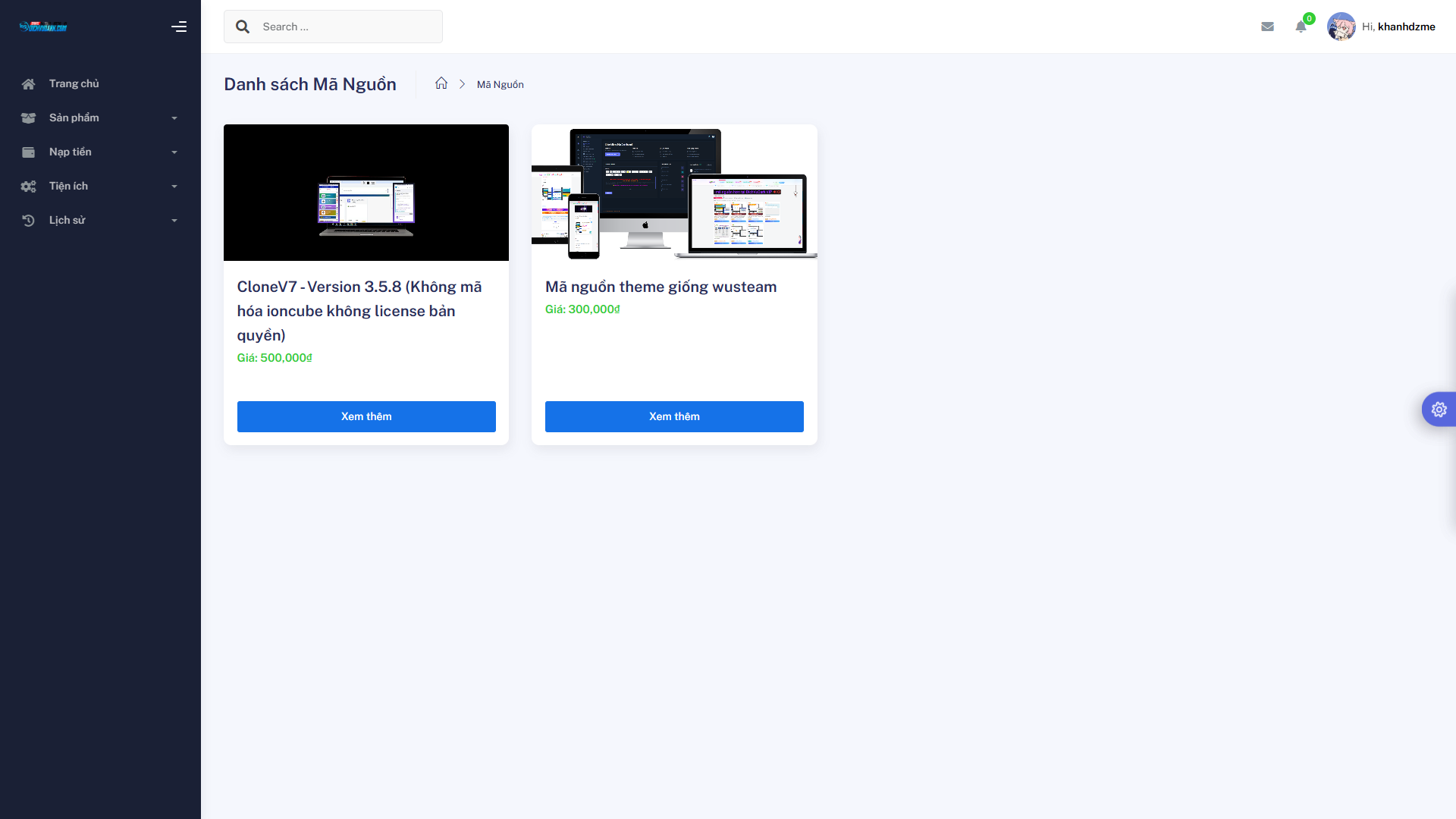The image size is (1456, 819).
Task: Open the notifications bell icon
Action: click(x=1301, y=27)
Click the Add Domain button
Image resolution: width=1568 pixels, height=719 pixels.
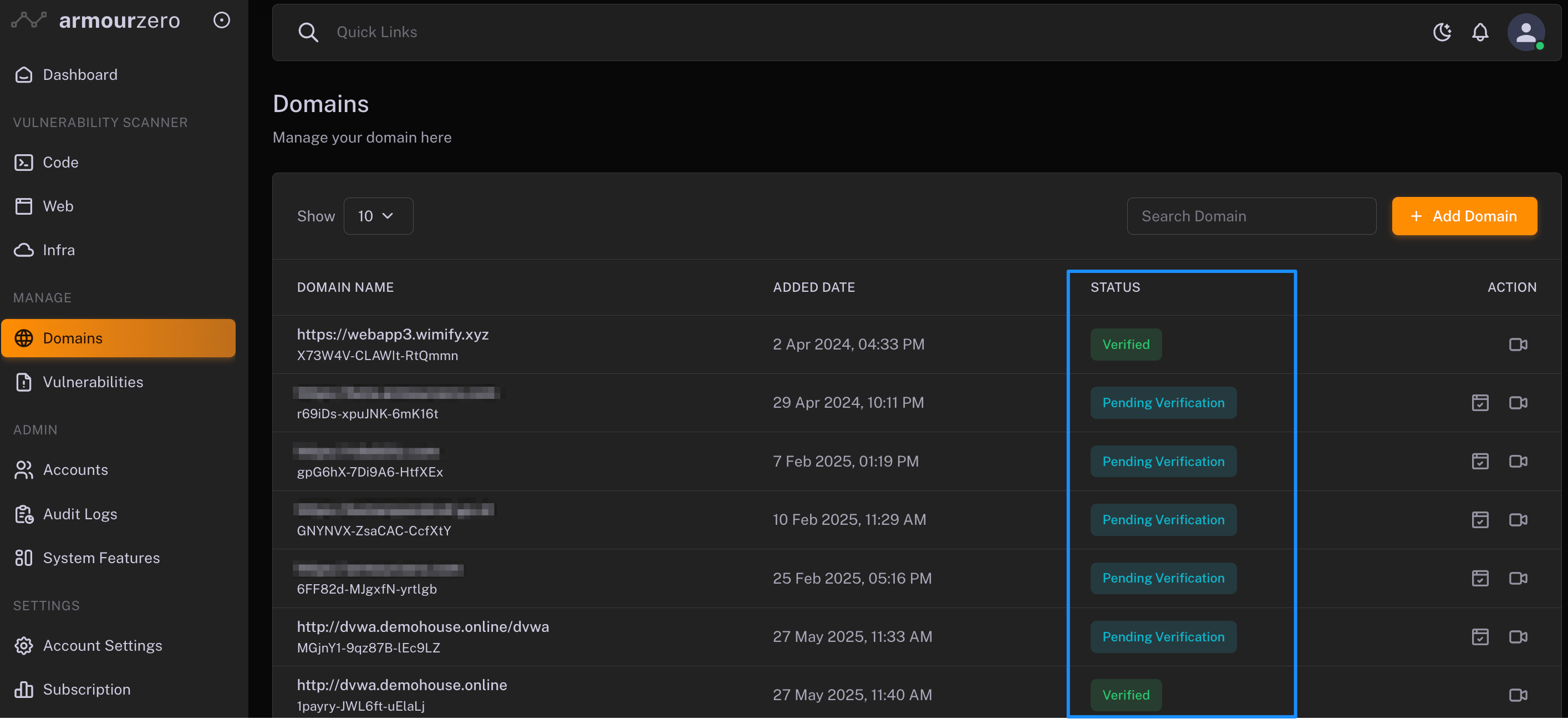click(x=1464, y=216)
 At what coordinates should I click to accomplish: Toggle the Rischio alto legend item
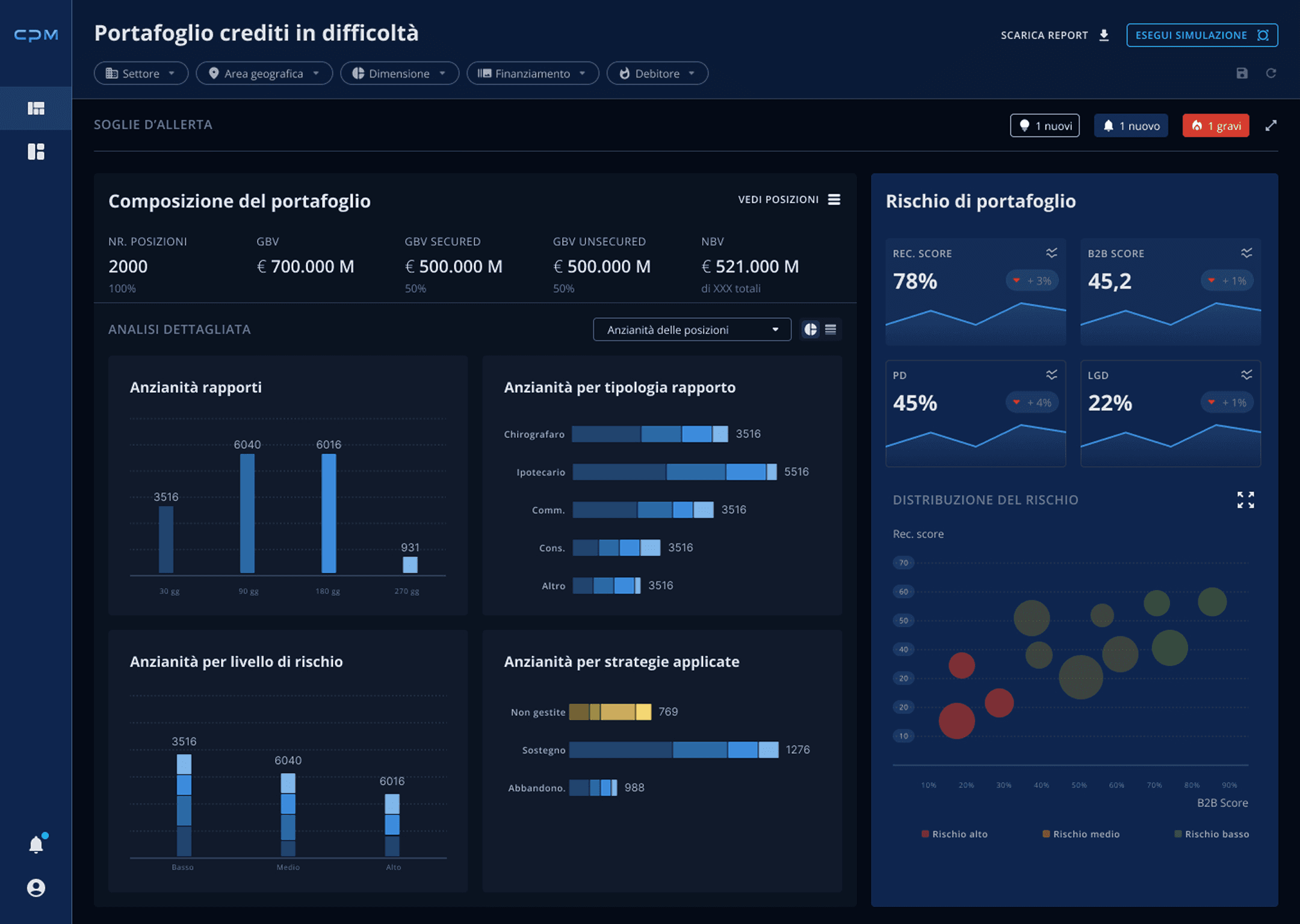(x=955, y=834)
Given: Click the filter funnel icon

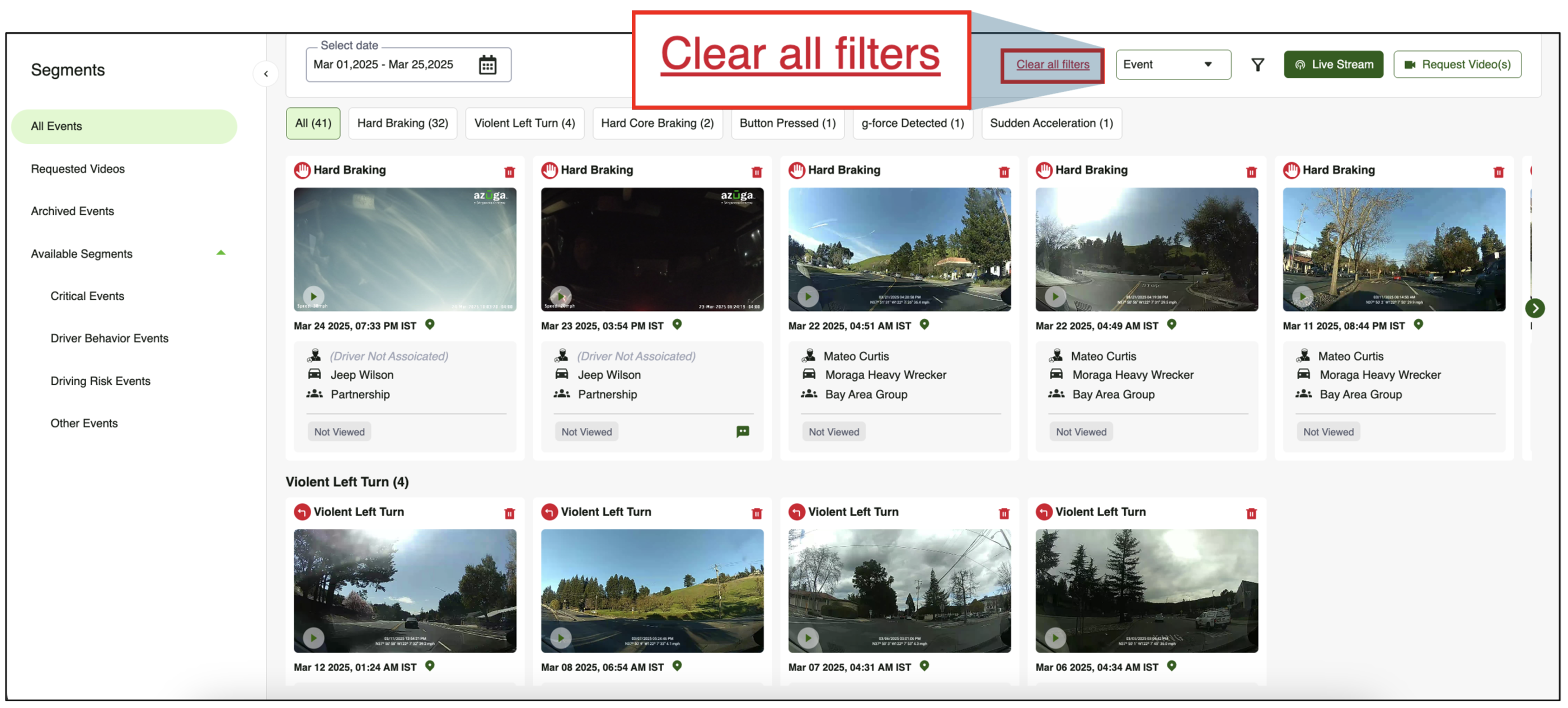Looking at the screenshot, I should tap(1257, 64).
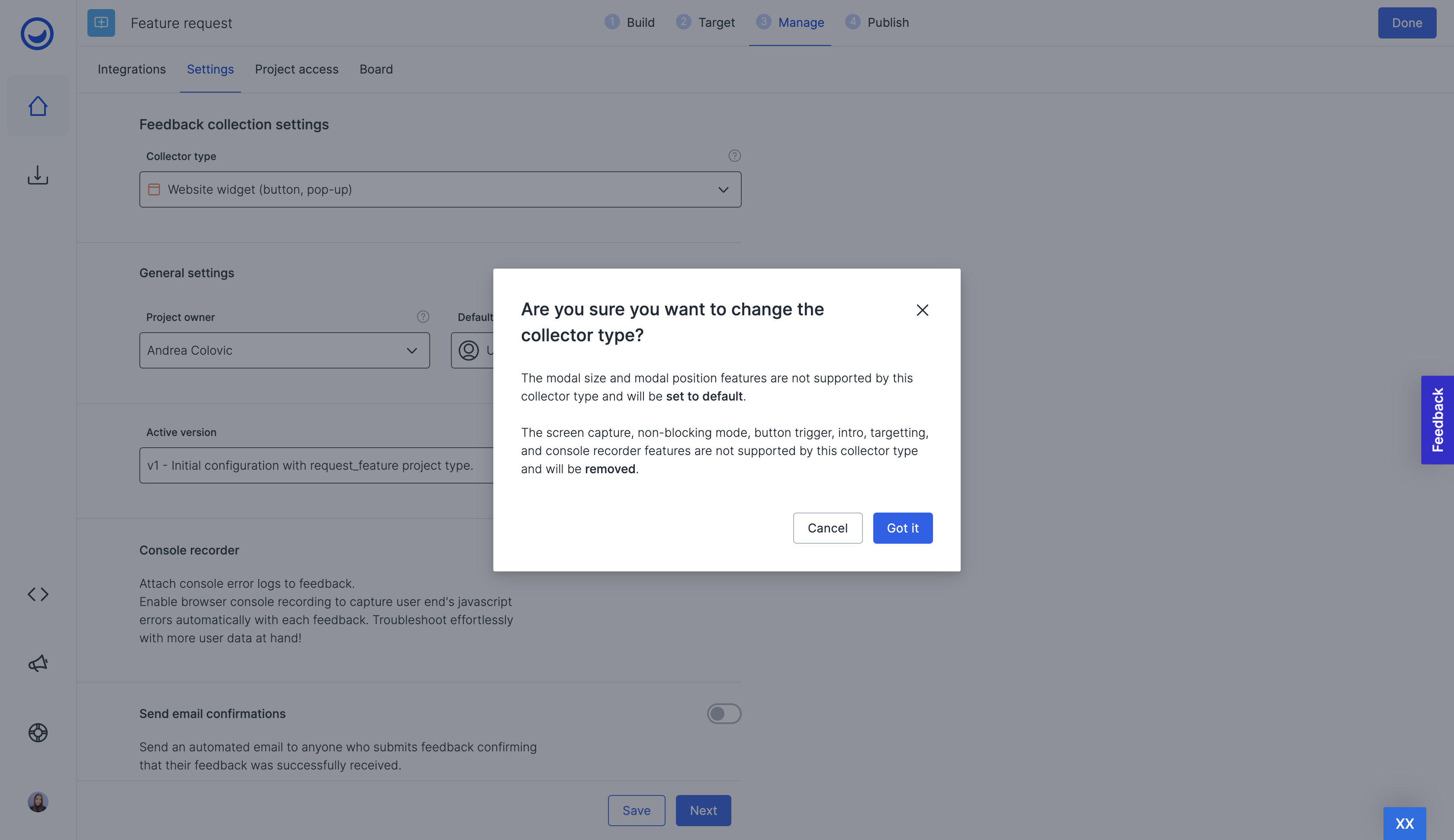Click the Collector type help question icon
1454x840 pixels.
pyautogui.click(x=734, y=156)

» Task brief
With the pictures left out, output exactly the lines from the one with "Image resolution: width=1568" through the end of the listing above, both ends included.

» Answer to this task
Image resolution: width=1568 pixels, height=719 pixels.
click(x=1464, y=216)
 At what coordinates should I click to accomplish: Toggle the Rischio alto legend item
(x=955, y=834)
Given: Click the filter funnel icon

Looking at the screenshot, I should tap(1257, 64).
Click the Collector type help question icon
1454x840 pixels.
pyautogui.click(x=734, y=156)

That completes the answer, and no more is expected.